● Assignment: Output the material below word for word, from its first line up to and including the line that contains "(380, 552).". Leave out the pictures.

Stored material:
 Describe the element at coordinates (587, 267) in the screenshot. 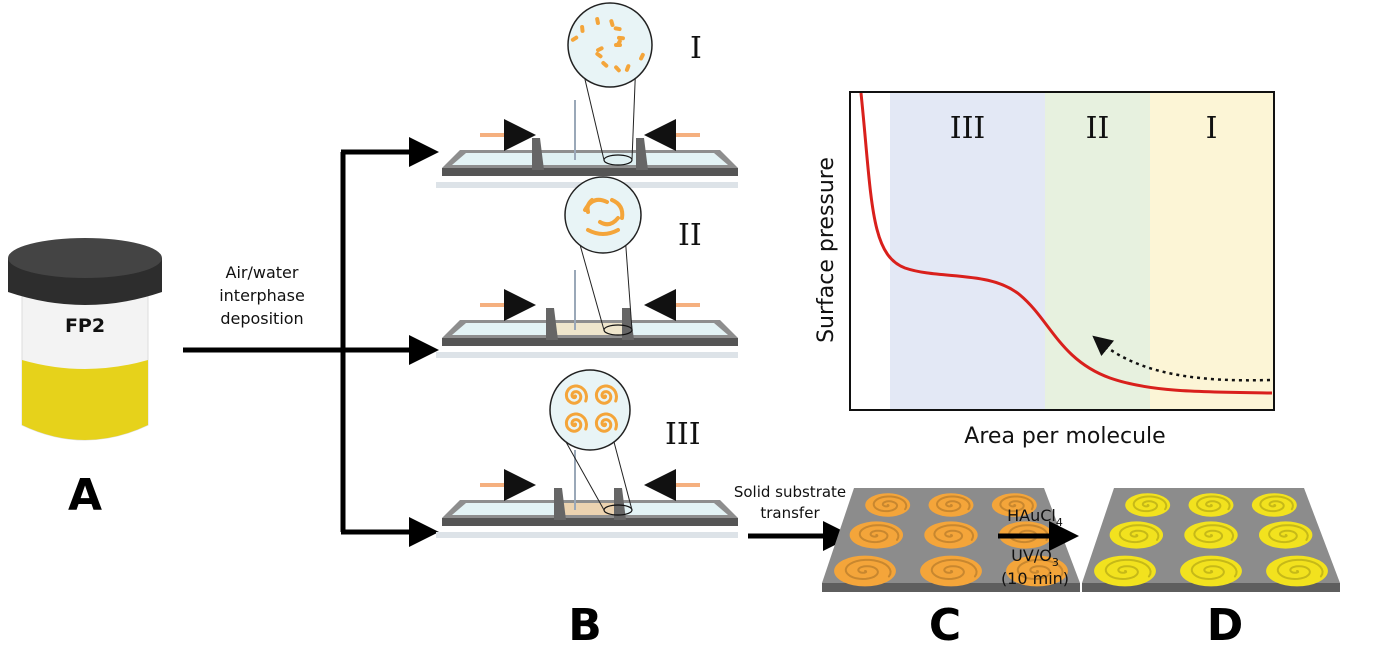

I see `trough-stage-2: II` at that location.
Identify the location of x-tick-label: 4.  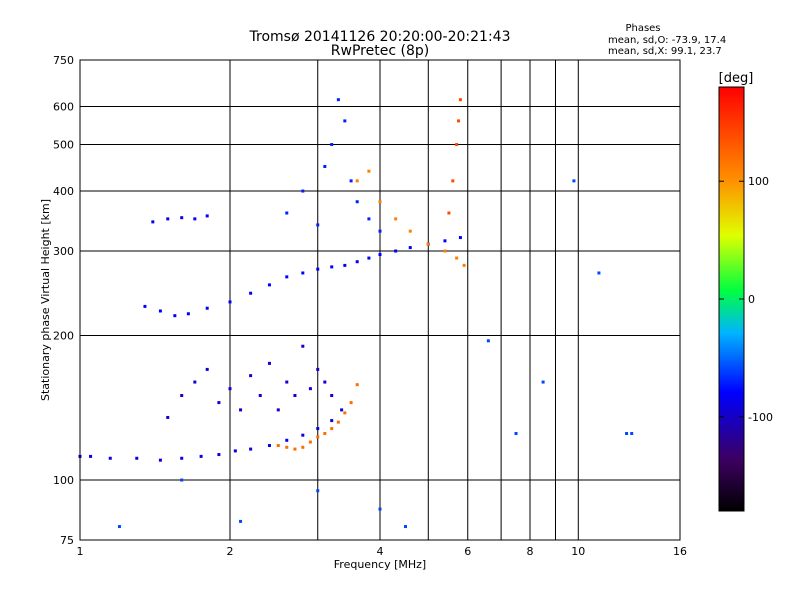
(380, 552).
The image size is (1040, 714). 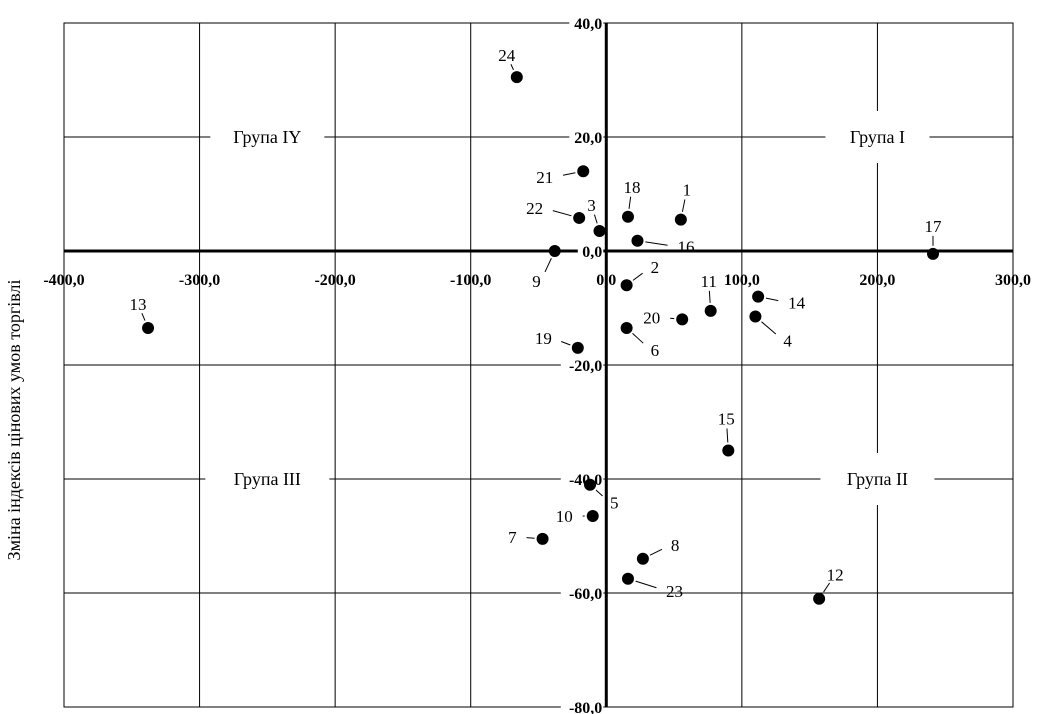 I want to click on x-tick-label: -300,0, so click(x=200, y=280).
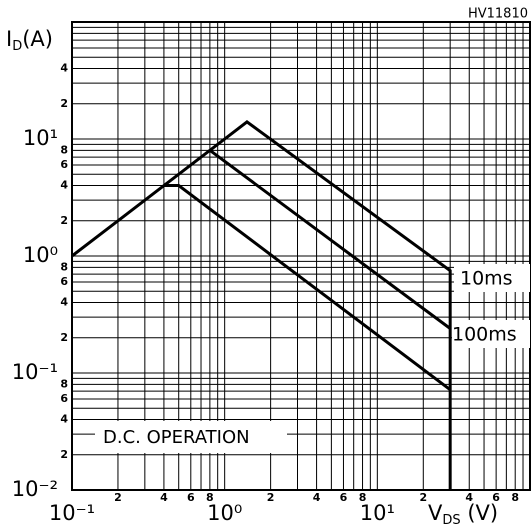 The height and width of the screenshot is (528, 532). Describe the element at coordinates (378, 513) in the screenshot. I see `x-tick-label: 10¹` at that location.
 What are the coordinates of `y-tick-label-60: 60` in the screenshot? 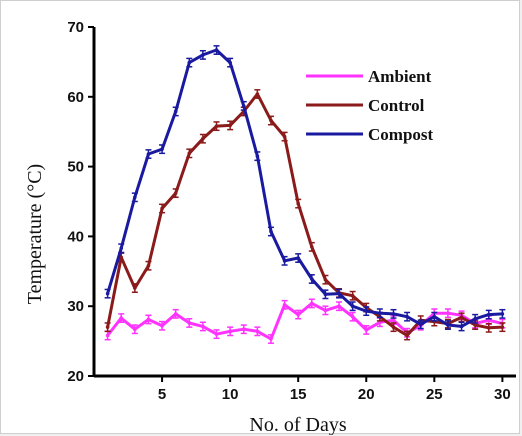 It's located at (76, 98).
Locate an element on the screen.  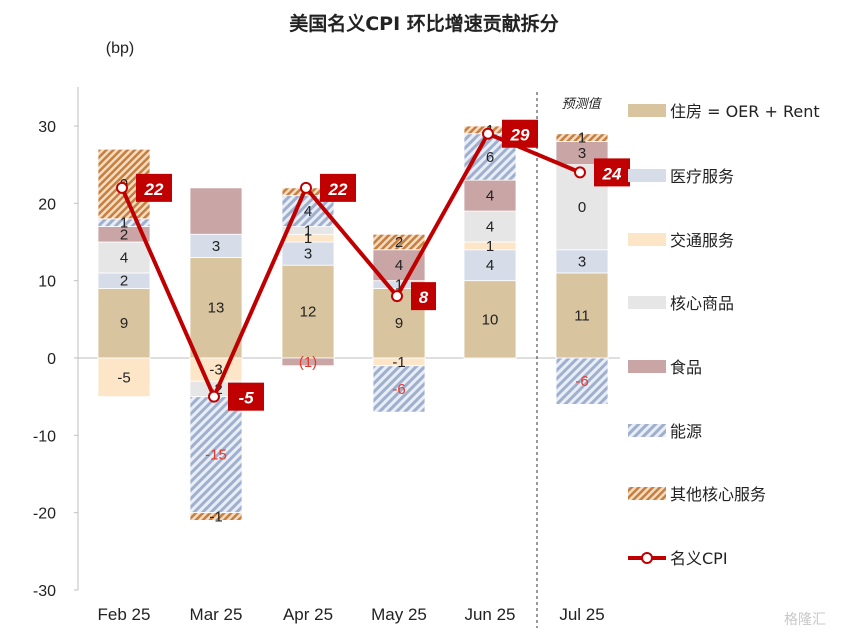
bar-value-label: 13 is located at coordinates (216, 308).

● Answer to this problem:
 Describe the element at coordinates (587, 267) in the screenshot. 

I see `trough-stage-2: II` at that location.
Identify the location of x-tick-label: 4.  
(380, 552).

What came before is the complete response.